[Extract to read]
Wednesday, February 8, 2023

Mayoral candidates visit Oak Hill for OHAN forum

November 1, 2014  

Todd Phelps, Sheryl Cole, Steve Adler, David Orshalick, Randall Stephens, Mike Martinez, and OHAN moderator Darryl by Will Atkins

by Penny Levers

The Oak Hill Association of Neighborhoods (OHAN) mayoral forum got off to a slightly late start last week because one of the top tier candidates was stuck in traffic. It was a fitting beginning to a debate where traffic and mobility, in addition to affordability, would prove to be the hot topics.

OHAN hosted the debate on October 22, three days into the early voting period at the Southwest Family Fellowship auditorium, the same location they had used to host the District 8 candidate forum back in September. While there was a respectable-sized audience at this last forum, it was sparser than the crowd that came out to check out the District 8 candidates for City Council.

In attendance was City Council members Mike Martinez and Sheryl Cole, lawyer Steve Adler, native Austinite and musician Todd Phelps, community activist David Orshalick and Air Force veteran Randall Stephens. In addition to those six candidates, two other names, Ron Culver and Mary Catherine Krenek, will also be on the ballot, but they have not been very active in campaigning and fundraising.

The forum format consisted of opening statements, followed by eight questions selected by OHAN that the candidates were given in advance, and ending with closing statements. OHAN Vice-President Darryl Pruett served as moderator.

For the most part, all of the candidates used their allotted two-minute introductions to highlight their backgrounds and give the audience an idea of their top issues. Mike Martinez led off by recounting his start in 1992 as an Austin firefighter and subsequent turn as President of the Austin Firefighters Association before joining City Council in 2006. He said he was running for mayor because “middle class and working class families need the strongest possible voice” and Austin needs to remain a place where “a family can afford to live and raise kids.”

Steve Adler let the audience know that he was a 36-year resident of Austin and said that he would be “thoughtful, deliberative and pro-active” in dealing with challenges including mobility in the 4th most congested city, and property tax and permitting process reform. He also would like the city to get more involved with education.

Sheryl Cole said that she came to the city on scholarship, as the daughter and granddaughter of maids, and began her public service career with a focus on education as a PTA president, who got involved with the 2004 bond campaign. Like Martinez, Mayor Pro-tem Cole also became a council member in 2006. All three top tier candidates expressed enthusiasm for the new 10-1 council configuration.

[Data]

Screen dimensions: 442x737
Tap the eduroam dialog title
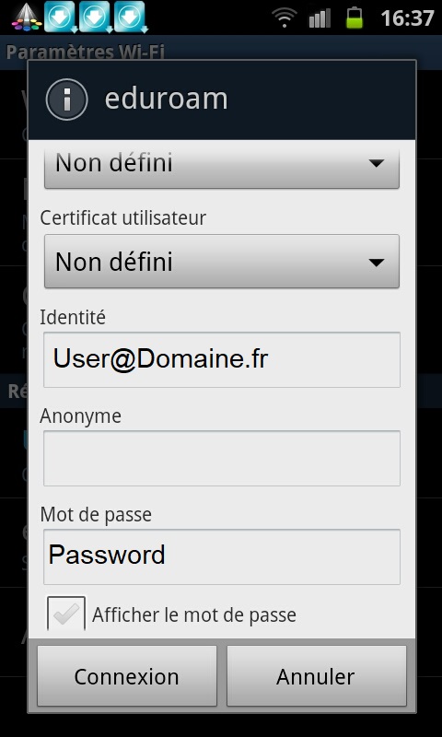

[Short exercise 1] According to the article on the OHAN mayoral forum, why was the forum's late start a fitting beginning?
[Short exercise 2] Retype the part of the article on the OHAN mayoral forum starting with "The forum format" and going on through "served as moderator.".
The listing isn't needed for anything here.

[Written answer 1] The forum started late because one of the top tier candidates was stuck in traffic. That suited a debate where traffic and mobility, along with affordability, turned out to be the hot topics.

[Written answer 2]
The forum format consisted of opening statements, followed by eight questions selected by OHAN that the candidates were given in advance, and ending with closing statements. OHAN Vice-President Darryl Pruett served as moderator.